Don’t get me wrong, I’m not saying you have to excommunicate your friends if their not in tip-top shape. I am suggesting that if your friends have health and fitness habits that are not at least at your own level you should occasionally swim in different circles.
Find a new gym partner or take a mixed martial arts class where most of the people in the group are in better shape than you. Try a new activity like indoor rock climbing and find a training partner who has more experience than you. Or ditch the gym completely and start doing some home workouts with your spouse or friend.
Whatever you do, push yourself out of your comfort zone and surround yourself with people who are in better shape than you…
Your Mindset Is EVERYTHING
If you have a fat person mindset, no amount of exercise and diet is going to make you thin over the long haul. You’ll always have fat person tendencies, and sooner or later you’ll “snapback” into your old self.

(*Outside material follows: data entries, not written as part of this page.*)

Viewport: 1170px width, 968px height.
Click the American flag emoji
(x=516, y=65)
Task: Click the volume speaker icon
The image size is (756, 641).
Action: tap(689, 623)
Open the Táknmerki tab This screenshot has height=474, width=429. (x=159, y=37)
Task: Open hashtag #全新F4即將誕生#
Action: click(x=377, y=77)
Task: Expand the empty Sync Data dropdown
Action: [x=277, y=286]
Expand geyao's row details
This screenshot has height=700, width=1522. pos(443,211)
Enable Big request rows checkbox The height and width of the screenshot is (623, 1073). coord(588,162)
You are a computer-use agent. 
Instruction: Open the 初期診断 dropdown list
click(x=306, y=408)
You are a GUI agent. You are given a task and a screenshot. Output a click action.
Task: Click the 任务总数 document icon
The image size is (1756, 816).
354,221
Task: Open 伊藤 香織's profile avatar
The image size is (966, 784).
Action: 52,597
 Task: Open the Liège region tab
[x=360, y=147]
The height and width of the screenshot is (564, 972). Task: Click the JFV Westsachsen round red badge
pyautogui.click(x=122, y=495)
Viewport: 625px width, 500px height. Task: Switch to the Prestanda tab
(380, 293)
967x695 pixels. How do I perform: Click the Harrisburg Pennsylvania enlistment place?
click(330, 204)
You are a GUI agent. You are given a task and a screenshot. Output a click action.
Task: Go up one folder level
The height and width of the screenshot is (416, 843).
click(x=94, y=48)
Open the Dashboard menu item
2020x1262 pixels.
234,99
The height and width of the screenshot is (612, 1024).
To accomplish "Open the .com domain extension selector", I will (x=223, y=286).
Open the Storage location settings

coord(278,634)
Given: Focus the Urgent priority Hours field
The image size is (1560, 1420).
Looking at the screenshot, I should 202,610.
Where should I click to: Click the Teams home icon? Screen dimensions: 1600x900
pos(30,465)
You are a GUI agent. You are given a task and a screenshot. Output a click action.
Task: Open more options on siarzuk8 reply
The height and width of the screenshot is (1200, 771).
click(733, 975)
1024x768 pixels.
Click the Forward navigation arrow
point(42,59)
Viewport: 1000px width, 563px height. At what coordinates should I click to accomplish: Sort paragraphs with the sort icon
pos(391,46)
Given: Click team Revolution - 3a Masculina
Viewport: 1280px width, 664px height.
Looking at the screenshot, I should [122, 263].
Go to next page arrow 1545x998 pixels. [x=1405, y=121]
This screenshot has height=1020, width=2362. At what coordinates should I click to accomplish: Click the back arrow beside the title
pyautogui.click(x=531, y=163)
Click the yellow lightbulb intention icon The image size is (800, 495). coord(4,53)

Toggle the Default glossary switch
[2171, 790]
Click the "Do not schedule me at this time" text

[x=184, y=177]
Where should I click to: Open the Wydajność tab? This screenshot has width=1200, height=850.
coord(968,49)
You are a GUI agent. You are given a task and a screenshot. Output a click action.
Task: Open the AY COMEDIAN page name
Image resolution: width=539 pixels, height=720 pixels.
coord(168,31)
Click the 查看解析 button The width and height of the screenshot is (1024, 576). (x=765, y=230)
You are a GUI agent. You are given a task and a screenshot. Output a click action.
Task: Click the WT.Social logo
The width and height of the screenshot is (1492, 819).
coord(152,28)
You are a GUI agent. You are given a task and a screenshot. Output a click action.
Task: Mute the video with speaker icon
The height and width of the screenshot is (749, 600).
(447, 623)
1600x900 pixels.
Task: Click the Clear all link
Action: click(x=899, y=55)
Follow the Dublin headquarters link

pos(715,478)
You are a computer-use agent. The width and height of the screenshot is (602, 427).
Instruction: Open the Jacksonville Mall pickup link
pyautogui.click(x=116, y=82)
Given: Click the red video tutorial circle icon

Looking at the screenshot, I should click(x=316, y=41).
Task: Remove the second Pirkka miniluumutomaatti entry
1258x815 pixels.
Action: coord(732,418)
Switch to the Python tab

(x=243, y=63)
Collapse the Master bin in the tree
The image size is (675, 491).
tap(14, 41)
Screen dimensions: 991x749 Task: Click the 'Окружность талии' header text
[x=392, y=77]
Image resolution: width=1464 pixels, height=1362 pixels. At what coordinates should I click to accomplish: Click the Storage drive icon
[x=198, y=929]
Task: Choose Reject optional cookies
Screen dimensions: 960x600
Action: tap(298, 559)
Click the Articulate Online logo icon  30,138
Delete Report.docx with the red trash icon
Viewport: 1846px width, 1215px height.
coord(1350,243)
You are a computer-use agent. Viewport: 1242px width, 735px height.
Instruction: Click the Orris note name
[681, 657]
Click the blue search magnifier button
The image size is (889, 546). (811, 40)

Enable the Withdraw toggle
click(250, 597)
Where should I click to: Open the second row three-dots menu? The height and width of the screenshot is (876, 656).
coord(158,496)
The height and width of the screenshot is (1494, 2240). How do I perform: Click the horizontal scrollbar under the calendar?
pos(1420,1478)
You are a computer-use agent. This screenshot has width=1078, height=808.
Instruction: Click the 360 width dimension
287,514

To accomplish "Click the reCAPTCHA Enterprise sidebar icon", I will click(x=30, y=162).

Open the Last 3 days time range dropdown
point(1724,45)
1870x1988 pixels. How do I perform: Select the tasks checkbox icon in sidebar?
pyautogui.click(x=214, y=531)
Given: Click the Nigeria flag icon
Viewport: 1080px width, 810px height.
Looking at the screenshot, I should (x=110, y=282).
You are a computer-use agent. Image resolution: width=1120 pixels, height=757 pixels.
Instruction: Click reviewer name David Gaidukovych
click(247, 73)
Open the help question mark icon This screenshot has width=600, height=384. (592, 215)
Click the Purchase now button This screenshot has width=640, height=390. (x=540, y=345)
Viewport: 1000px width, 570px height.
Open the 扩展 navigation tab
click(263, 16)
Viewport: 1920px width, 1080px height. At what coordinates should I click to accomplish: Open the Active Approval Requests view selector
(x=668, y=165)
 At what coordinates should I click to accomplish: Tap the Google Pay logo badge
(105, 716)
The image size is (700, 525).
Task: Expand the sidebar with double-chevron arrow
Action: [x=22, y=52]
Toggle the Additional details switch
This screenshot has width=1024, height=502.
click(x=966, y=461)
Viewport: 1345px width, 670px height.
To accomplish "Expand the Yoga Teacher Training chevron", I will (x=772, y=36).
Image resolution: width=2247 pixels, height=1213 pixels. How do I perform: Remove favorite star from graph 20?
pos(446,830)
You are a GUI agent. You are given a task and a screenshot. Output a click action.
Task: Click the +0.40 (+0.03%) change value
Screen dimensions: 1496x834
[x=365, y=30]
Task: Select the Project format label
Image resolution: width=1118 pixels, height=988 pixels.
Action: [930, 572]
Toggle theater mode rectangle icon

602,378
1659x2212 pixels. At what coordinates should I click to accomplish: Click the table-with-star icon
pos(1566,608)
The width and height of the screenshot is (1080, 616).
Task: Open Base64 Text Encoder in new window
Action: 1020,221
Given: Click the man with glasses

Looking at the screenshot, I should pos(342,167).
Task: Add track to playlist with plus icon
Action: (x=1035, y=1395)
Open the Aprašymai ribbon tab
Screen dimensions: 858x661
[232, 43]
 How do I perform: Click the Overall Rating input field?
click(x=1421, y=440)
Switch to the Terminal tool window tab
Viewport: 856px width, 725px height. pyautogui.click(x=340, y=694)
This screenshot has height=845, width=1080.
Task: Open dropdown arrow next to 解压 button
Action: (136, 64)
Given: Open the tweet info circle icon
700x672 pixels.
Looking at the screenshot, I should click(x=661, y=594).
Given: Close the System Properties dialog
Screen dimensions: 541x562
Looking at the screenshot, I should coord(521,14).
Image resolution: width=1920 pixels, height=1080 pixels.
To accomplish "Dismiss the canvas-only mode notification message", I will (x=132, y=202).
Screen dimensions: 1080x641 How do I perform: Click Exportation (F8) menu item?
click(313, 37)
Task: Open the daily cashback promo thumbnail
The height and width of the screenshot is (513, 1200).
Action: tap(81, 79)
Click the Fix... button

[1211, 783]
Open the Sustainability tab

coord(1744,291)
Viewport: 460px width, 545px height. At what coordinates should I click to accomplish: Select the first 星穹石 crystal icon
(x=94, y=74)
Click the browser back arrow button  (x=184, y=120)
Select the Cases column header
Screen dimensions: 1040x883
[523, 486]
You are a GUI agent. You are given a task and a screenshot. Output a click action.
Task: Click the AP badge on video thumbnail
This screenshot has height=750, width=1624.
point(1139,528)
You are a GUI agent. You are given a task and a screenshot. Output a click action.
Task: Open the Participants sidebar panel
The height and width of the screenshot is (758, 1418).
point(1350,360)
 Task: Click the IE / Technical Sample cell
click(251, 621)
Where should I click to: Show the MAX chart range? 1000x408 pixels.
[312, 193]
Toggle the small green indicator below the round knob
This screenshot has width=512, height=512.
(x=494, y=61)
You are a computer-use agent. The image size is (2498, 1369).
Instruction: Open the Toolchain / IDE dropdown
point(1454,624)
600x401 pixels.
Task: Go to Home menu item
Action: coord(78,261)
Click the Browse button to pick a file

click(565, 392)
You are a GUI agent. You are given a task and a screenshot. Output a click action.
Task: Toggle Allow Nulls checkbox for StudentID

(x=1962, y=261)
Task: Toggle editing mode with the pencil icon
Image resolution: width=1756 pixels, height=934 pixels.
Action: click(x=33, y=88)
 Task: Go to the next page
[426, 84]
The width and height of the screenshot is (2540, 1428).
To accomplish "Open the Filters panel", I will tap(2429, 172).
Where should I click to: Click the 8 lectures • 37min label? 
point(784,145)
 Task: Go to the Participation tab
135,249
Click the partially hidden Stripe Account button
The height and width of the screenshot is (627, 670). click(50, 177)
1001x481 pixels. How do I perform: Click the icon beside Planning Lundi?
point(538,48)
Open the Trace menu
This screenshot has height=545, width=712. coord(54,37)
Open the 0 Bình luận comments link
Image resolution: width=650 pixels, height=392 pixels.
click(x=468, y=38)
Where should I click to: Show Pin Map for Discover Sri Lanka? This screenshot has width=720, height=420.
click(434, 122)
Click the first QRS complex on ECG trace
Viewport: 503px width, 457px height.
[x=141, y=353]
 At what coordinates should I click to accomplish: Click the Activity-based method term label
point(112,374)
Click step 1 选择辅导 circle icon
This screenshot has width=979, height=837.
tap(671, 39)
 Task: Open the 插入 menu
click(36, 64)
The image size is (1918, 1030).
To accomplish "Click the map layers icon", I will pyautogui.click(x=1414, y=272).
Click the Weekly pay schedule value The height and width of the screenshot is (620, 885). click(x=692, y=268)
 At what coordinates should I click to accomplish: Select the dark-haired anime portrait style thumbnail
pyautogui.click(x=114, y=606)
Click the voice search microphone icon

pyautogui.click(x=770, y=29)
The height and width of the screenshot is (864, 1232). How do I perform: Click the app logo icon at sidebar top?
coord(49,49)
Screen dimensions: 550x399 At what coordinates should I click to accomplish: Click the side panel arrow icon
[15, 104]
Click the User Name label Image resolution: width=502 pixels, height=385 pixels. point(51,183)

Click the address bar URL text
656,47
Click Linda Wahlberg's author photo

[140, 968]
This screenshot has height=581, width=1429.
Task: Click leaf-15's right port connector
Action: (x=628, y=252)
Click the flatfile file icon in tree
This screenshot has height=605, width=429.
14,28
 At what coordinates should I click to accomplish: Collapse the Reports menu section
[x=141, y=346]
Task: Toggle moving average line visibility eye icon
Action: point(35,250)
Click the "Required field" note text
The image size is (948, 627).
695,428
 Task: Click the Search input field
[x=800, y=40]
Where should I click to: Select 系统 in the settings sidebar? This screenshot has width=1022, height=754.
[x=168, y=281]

Have you ever wondered why half the people on the Biggest Loser end up gaining all their weight back? Its all about mindset and willpower. Hell anyone could lose weight living in a hotel and only being fed healthy food with no distractions or temptations around.
But when you get back into the real world and one day you’re late for work and you stop at McDonald’s for breakfast, then its only a matter of time before the whole cycle starts again…
If you want to be lean and thin forever, you MUST have the mentality of a lean person…
Here’s some tips to help…
Put It On Autopilot
You don’t want to have to think about your fitness training. Or what you are going to eat each day. There will be exceptions to this with vacations and holidays, but in the normal day-to-day, preplanning your training and food intake is the recipe for long term success.
Keep your workouts at the same times and days each week. That’s pretty basic and many people already do that, so let’s take it a step further.
Make it a habit to pre-pack all of the gear and clothes you need for training the night before. Make a checklist if you have to – iPod charged, check; workout shorts packed, check. What ever you need to do, you want to do it the same way each time. You want a procedure that with repetition becomes a habit.
And do the same with your nutrition: If you’re trying to lose fat, then pre planning your meals is KEY. I always do my grocery shopping, cooking, and packaging of my meals for the week on Sunday. Then you don’t have to think about what to eat when you are tired and stressed – it’s already been prepared and you’ve set yourself up for success.
Sometimes it can be fun and challenging to get in awesome shape for a big event. But it is even more rewarding when the unexpected happens – whether that’s a pickup basketball game of shirts versus skins or an impromptu skinny dipping session – and you have the confidence that you are always ready to go.
Let your training be fueled by your personal values, hang out with people who are in better shape than you, and set yourself up for success by preplanning your training and diet and you’ll always be in shape for those special occasions.
We can sit here and debate calories vs. carbs or circuit training vs long slow running all day, but if you don’t have the mindset of the person you want to be, then you’ll never change.
Real, long term change comes from within.